Work to be completed:
In the text on generic drug exclusivity below, rewrite the paragraph beginning "The two firms can take their claims to court" as a short bulleted list that keeps its main facts.

Exercise text:
-------------------------
Currently, the FDA has the power to make a company forfeit the exclusivity if 30 months have passed after the application was originally filed. A company might delay its launch for financial reasons related to the patent settlements or to give itself more time to get its insurance contracts in order before launch. Companies can also get a reprieve from the 30-month time limit if there is a manufacturing problem, such as an ingredient shortage.
While the need is often legitimate, the administration says it sees examples where companies abuse the system. The bill would give the FDA a new mechanism to discourage this behavior by letting the 180-day exclusivity start if another applicant is ready for approval while the first one drags its feet.
The generic industry says this will make companies less confident that they will maintain the 180-day exclusivity and will diminish their incentives to be the first to file. Being the first is already a challenge, they argue, since it usually requires a challenge to the branded drug’s patent — which the industry says would be harder under the approach envisioned by the other bill.
When a generic drugmaker applies for FDA approval, usually a year before the exclusive period is about to end, it notifies the brand drugmaker, who can then decide to file a lawsuit asserting patent infringement.
The two firms can take their claims to court to let judges decide whether a patent is valid, but it is usually quicker and cheaper to settle out of court. That’s when the two parties agree on a date when the competitor can come to market, and when something of value can exchange hands. It is rarely cash, but instead things like agreements for the generic company to sell an ingredient to the original company or get a license to make the generic version of a different drug.
Since 2013, after the Supreme Court decided that the government has the power to challenge settlements but that they aren’t presumptively illegal, drugmakers must notify the Federal Trade Commission about their settlements. But lawmakers say the burden of proof for the FTC to show that a deal is anti-competitive is too high, so the bill would flip the default legal presumption to illegal and would generally prohibit the deals from involving anything of value except for $7.5 million in legal fees.
-------------------------
Supplied material:

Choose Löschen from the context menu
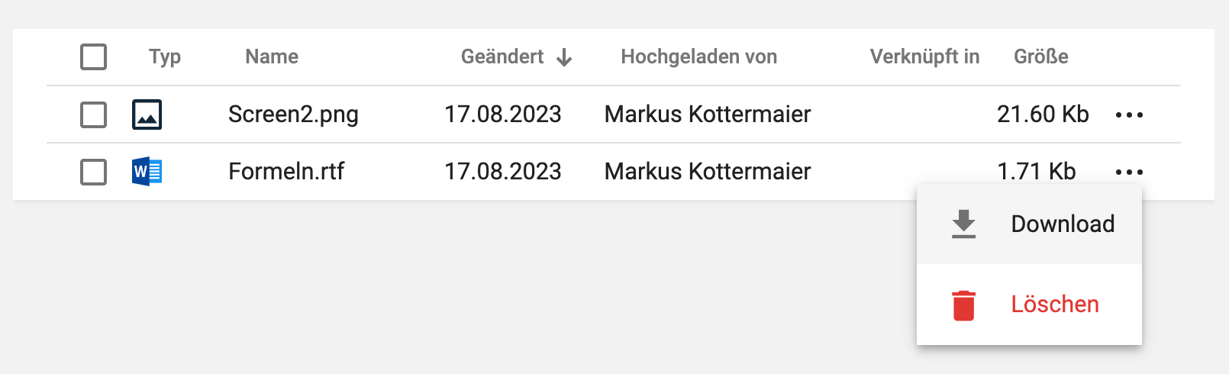Image resolution: width=1229 pixels, height=374 pixels. (1029, 305)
-------------------------
Answer below:
- The two firms can go to court and let judges decide whether a patent is valid.
- Settling out of court is usually quicker and cheaper.
- In a settlement, the parties agree on a date when the competitor can enter the market, and something of value can change hands.
- That value is rarely cash. More often it takes the form of deals such as the generic company selling an ingredient to the original company or getting a license to make a generic version of a different drug.